Learn more about the First Amendment and the different rights it protects here.

First Ten Amendments

The First Ten Amendments are collectively known as the Bill of Rights. Each amendment covers various rights that are guaranteed to American citizens, including freedom of religion, freedom to assemble, freedom from cruel and unusual punishment and freedom not to incriminate oneself at trial. You can read more about each of these First Ten Amendments and the rights they protect here.

1st Amendment

Freedom of the Press

The 1st Amendment protects the rights of freedom of religion, freedom of speech, freedom of the press, freedom of assembly and freedom to petition the government. Without this right, the government could tell people how and when to pray, what religion they must follow, what they can or cannot say, who they can gather together with, what they can publish or broadcast and could refuse to listen to their grievances.

The First Amendment is considered to be one of the bedrocks of American civilization and is highly valued by all American citizens. The rights it guarantees are longed for by people around the world who live under governments that violate these rights everyday. The First Amendment is one of the reasons why people from every country seek to come to the United States. They want to enjoy the same rights that American citizens enjoy as a result of the First Amendment.

2nd Amendment

The 2nd Amendment guarantees the "right of the people to keep and bear arms."

The 2nd Amendment is highly valued by Americans who want to hunt or protect themselves in case of danger. The right to bear arms was very important to the Founding Fathers because they did not want the government to overpower the citizens if the government should become corrupt. If citizens were not allowed to own their own guns, they could easily be controlled and enslaved by the government.

No guns

In recent years, the meaning of the 2nd Amendment has been debated vehemently. Some people believe the Amendment was only meant to allow the states to form their own militias for purposes of defense and that it has nothing to do with individuals owning guns for other purposes.

Others believe the 2nd Amendment grants all citizens the right to have guns under any circumstances. Some recent court decisions have created limitations on the ability to own guns, such as those that create zones where guns may not be carried or require licensing, classes or background checks to own a gun.

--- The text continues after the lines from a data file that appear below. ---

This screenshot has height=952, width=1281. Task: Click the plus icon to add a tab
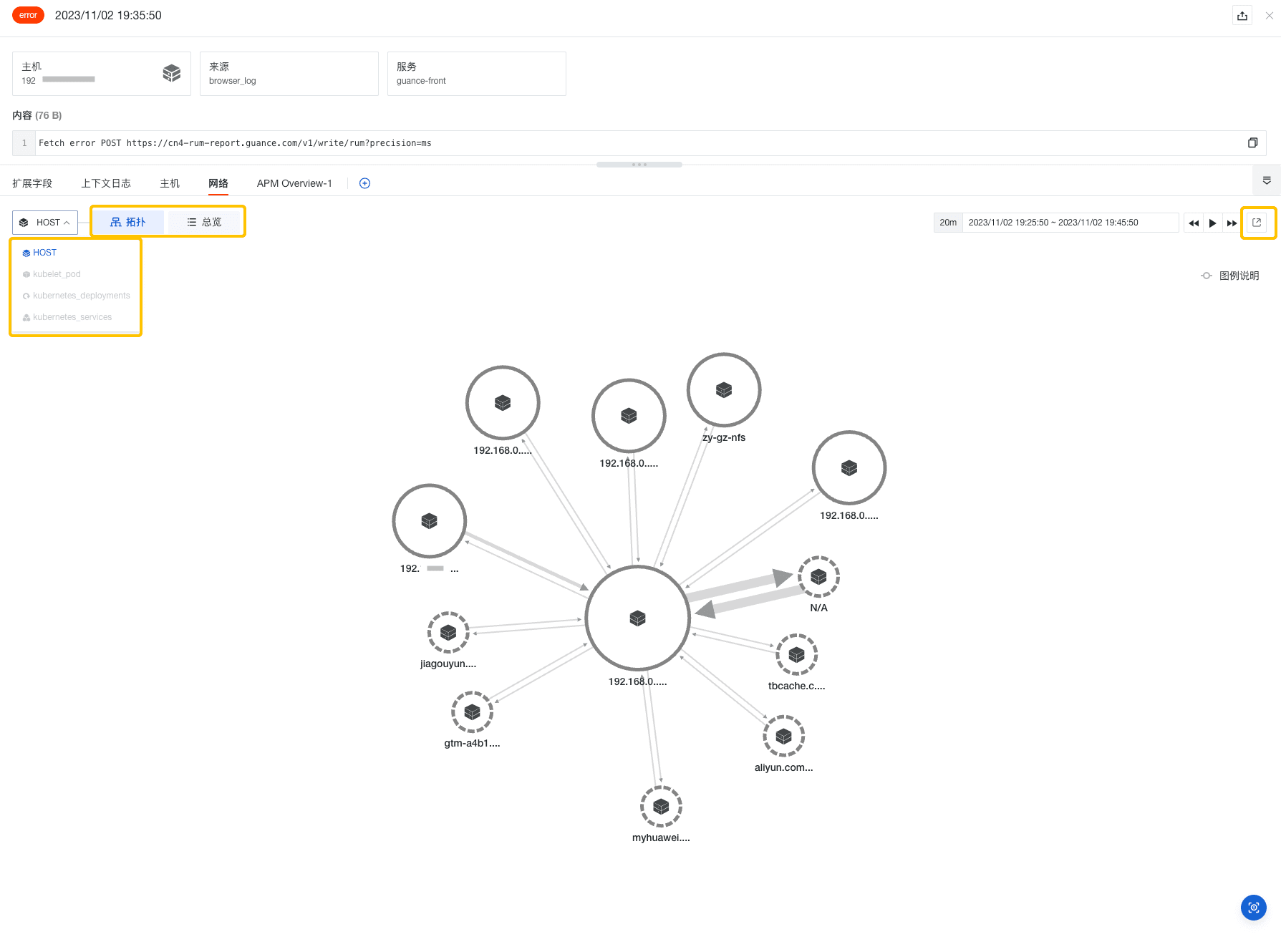tap(364, 183)
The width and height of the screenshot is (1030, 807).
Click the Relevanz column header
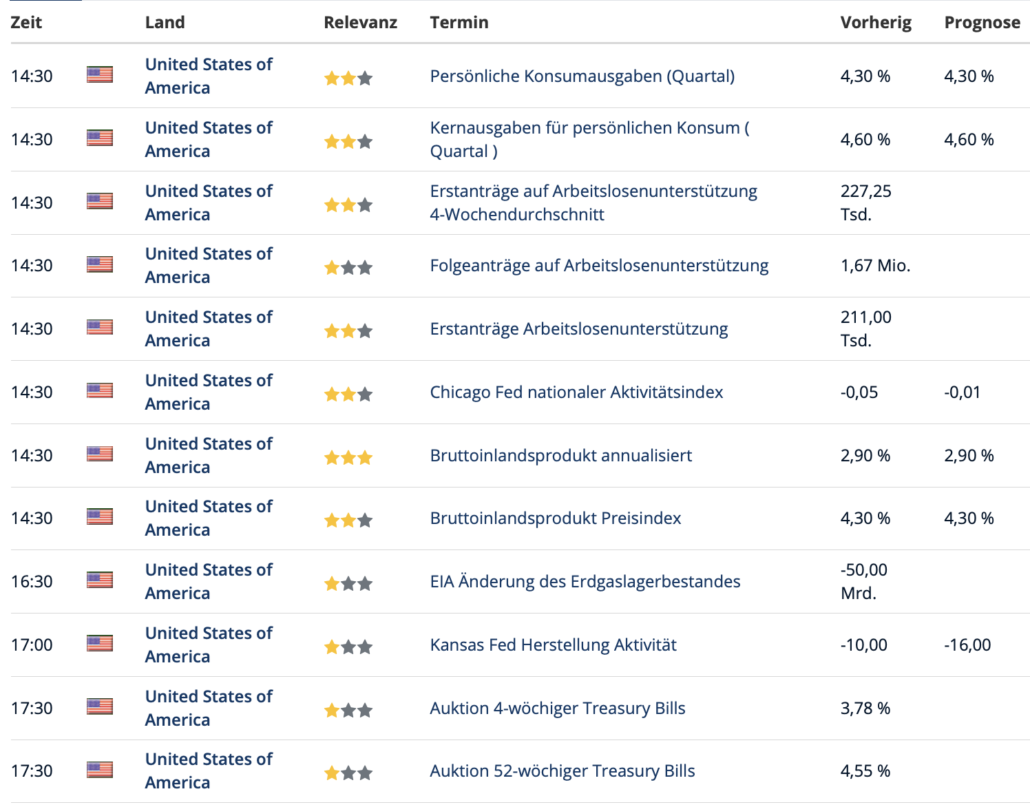coord(360,22)
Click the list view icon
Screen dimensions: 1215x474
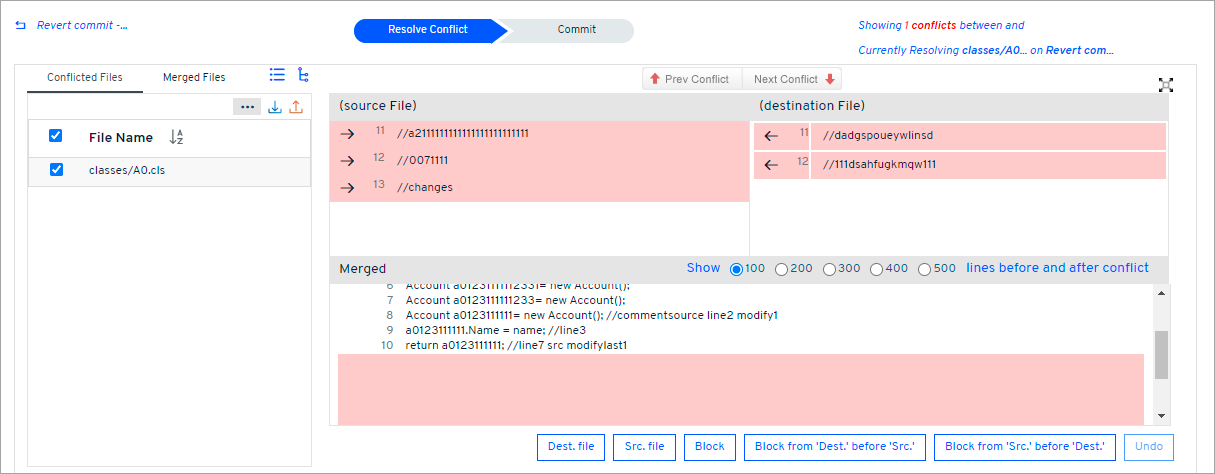pyautogui.click(x=277, y=75)
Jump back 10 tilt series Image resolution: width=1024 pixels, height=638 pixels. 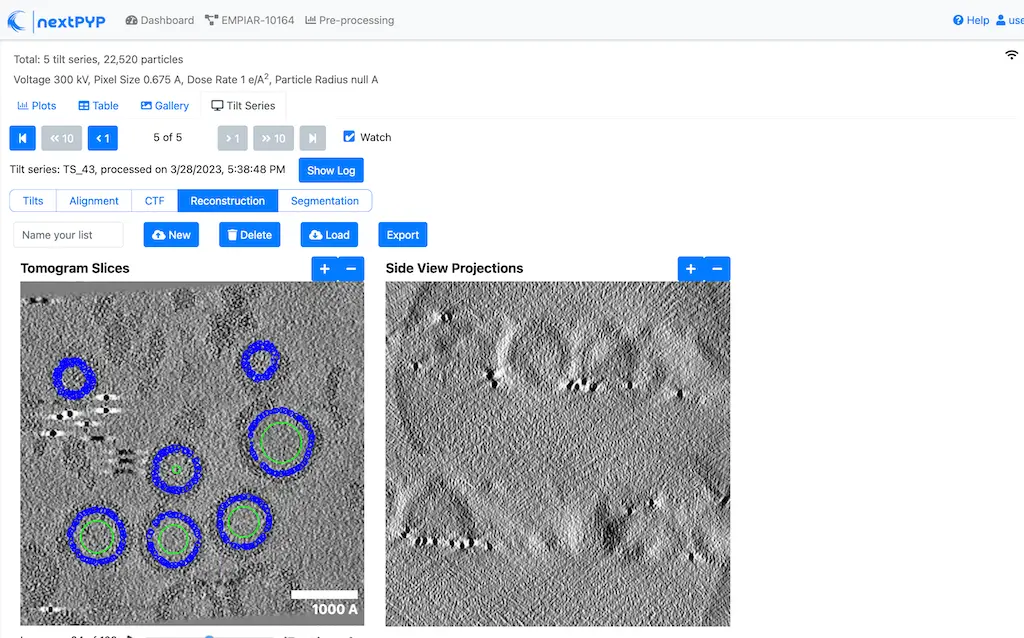pos(62,138)
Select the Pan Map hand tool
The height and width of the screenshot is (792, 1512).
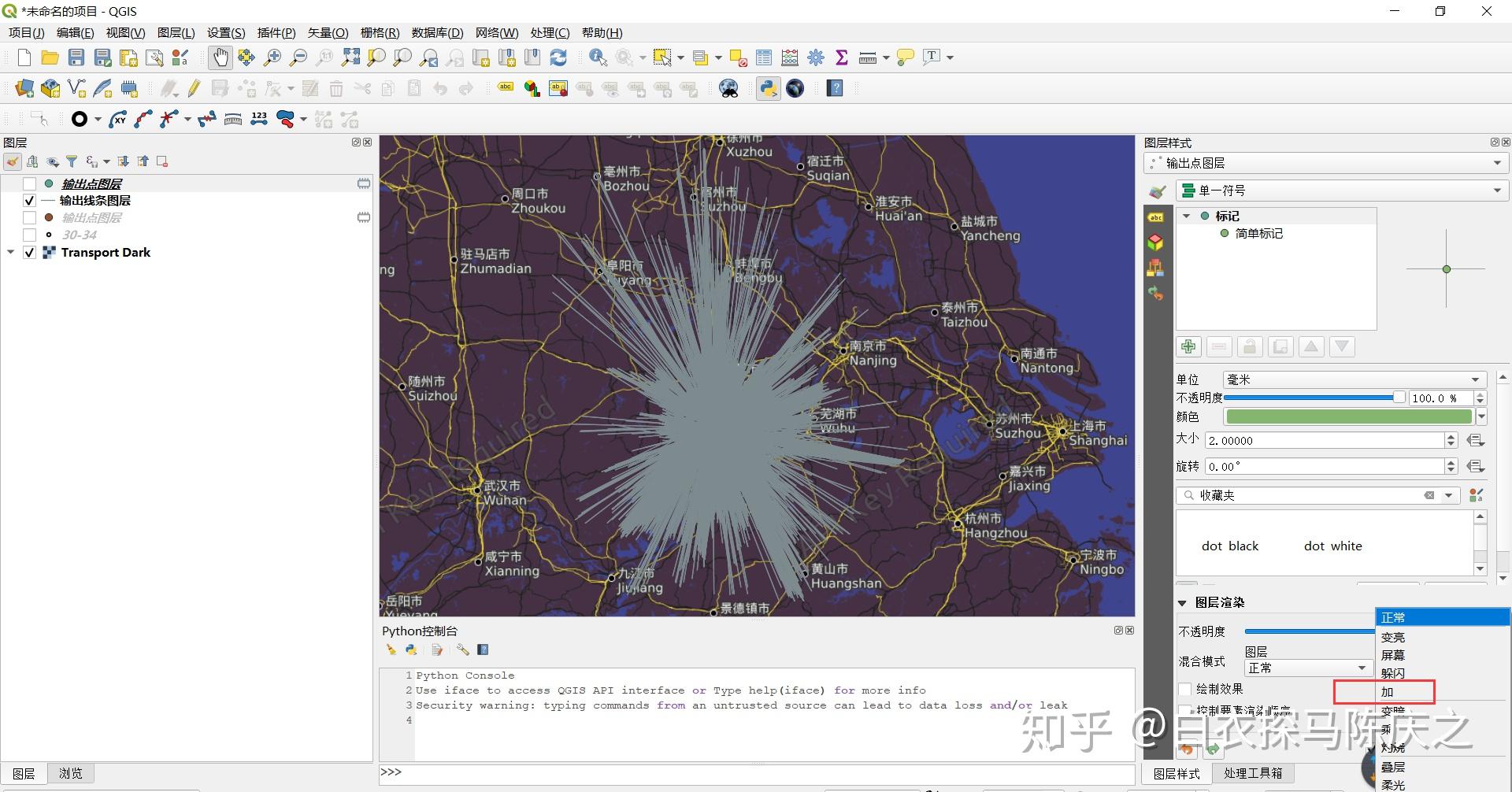tap(220, 57)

You can learn more about the history and meaning of the 2nd Amendment here.

3rd Amendment

The 3rd Amendment forbids the government from quartering troops on the private property of individuals. Prior to the Revolutionary War, the British government had passed the Quartering Act of 1765 and the Quartering Act of 1774, which required private citizens to house soldiers on their property if there were no public accommodations available.

British Troops
British Troops

This was one of the grievances listed by Thomas Jefferson in the Declaration of Independence. In addition, the Quartering Acts required private citizens to provide food for any soldiers staying on their property.

The 3rd Amendment guarantees the government will not house troops on private property during peacetime and only as prescribed by law during times of war.

The 3rd Amendment is one of the least familiar to Americans today because so few wars have been fought on American territory and because the American army is housed on large military bases.

You can learn more about the history and meaning of the 3rd Amendment here.

4th Amendment

The 4th Amendment protects American citizens from illegal searches and seizures of their private property and requires that a warrant be issued in order for a government official to search or seize private property.

Officers at the door

The 4th Amendment had its origins in the British "writs of assistance" that were used by colonial officials to search for smuggled contraband. The colonists had a habit of trying to evade customs taxes on imported goods because the taxes were so high. In response, the customs officials would get a "writ of assistance," which gave them authority to search any private property, any time they wanted.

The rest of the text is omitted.